DBH is diameter at breast height, measured at 4.5 feet from the ground. The Coverdale tree was reported to be 18 inches in diameter by WHYY.
“There are an estimated 430 million American chestnuts across the native range,” Fitzsimmons wrote. “84% of them are 1″ DBH or smaller. We have not made an estimate of the Large trees, but it’s likely in the 10s of 1000s.”
How did the Delaware specimen manage to escape the fate that befalls most American chestnuts?
“If you go for a walk anywhere in the forest around here, you’ll see the stump sprouts,” Holliday said. “So the blight will kill the stem. It girdles the stem as if you took like a weed whacker, and went around all the way around a tree and kill it. And so they’ll fall over, but they have this ability to resprout.
“Usually they resprout and they can be six or eight feet tall. They’ll be little, diameter-wise. So soon as that resprout gets to a certain size, the blight is going to infect it again, and knock it back.
“The large trees are much, much more rare. We don’t know very much about whether they’re actually resistant to the blight, or whether they kind of got lucky and are in an environment where they didn’t get infected, or they’re in such a rich environment that they can fight it off in a way that another tree of the same genetics planted on a different site wouldn’t be able to.
“There’s a big environmental component for a lot of diseases. You think about when you get sick. When you’re run down, that cold is more likely to get you harder. It’s not exactly the same thing, but you can sort of think of it that way. If a tree is on a really favorable site, and they’re in really good health, they’re much more likely to be able to fight off a disease of some kind, than the same tree on a worse site.”
The American Chestnut Foundation is pursuing three methods to restore the chestnut, according to its website.
One is genetic modification, in which a wheat gene that confers blight resistance is inserted into the tree’s DNA.
Another is attacking the blight fungus with a virus that reduces its ability to sicken trees.

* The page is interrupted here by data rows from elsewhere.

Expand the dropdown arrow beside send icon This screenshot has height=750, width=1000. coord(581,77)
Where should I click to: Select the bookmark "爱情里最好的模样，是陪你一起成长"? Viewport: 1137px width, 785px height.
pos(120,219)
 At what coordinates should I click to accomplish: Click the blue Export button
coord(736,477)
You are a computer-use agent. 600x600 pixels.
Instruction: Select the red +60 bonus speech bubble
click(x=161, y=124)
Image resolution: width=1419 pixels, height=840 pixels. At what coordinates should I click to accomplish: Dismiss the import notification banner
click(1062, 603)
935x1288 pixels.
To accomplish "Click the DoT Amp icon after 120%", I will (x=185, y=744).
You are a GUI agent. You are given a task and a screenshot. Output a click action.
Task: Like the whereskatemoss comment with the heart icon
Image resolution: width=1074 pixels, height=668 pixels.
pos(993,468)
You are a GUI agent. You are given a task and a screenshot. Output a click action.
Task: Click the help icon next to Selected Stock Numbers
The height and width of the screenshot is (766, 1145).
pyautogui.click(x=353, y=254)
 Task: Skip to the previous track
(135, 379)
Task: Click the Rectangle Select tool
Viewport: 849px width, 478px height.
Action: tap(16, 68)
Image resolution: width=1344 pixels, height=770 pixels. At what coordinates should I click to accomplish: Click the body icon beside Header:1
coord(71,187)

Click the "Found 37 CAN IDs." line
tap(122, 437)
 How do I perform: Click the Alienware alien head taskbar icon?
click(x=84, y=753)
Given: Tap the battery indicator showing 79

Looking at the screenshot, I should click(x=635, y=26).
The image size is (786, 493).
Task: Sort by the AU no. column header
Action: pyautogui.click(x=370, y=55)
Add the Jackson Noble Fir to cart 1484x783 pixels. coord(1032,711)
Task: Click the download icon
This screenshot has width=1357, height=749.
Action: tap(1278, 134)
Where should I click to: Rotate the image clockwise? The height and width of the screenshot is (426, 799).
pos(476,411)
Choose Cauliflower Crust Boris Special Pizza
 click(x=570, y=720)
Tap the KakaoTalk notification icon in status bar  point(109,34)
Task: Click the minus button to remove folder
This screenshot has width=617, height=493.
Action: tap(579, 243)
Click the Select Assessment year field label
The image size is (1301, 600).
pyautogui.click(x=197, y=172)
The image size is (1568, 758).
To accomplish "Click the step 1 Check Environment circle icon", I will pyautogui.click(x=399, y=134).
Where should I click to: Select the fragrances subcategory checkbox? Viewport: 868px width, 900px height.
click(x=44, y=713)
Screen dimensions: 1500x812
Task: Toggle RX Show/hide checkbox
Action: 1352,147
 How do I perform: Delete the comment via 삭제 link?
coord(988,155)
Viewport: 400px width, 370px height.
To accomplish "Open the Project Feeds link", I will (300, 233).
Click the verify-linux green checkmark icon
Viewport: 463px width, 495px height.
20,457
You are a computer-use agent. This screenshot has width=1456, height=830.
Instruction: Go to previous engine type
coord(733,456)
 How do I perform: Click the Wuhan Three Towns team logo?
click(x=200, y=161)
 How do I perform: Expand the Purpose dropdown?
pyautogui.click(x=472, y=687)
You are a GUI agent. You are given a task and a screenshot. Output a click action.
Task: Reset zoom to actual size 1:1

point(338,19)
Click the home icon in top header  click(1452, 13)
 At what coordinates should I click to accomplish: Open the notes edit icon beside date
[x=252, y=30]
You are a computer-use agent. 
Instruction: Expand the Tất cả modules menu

The other more traditional approach is a long-running breeding program at TACF’s research farm in Meadowview, Va., and other locations across the tree’s traditional range. “They cross American and Chinese chestnut. And then they take the progeny of that and cross them back to American,” Holliday said. “And so one of the tricks with that is finding the offspring in the final generation that are the most resistant. And so we sequence a lot of their trees in order to basically predict which ones are going to be the best, based on genetics.”
One of Holliday’s Ph.D. students is Alexander Sandercock. In an email, Sandercock wrote that he studies “patterns of genomic diversity within the American chestnut natural range … We can then use this information to breed the TACF blight-resistant populations with wild American chestnut trees to develop locally adapted blight-resistant American chestnut populations. Developing locally adapted trees for reintroduction is important so that they have the greatest chance of thriving and reproducing.”
The Delaware tree “will be of particular interest in our current and future genomic studies,” Sandercock wrote. “Now that we know that this tree is 100% American chestnut, it will be included in future batches where we sequence the whole genome.”
Fitzsimmons wrote that Holliday and his department “have helped us unlock many mysteries regarding the diversity of remnant populations of American chestnut. TACF seeks to not only create a disease-resistant tree, but one that has enough genetics from the remaining wild population that it can be fully re-installed back into the forests of the eastern U.S.
“How many wild American chestnuts do we need to use and from where? Jason’s work – and that of his lab – are helping us zero-in on which and how many of those remnant trees we need to use to effectively restore the population.”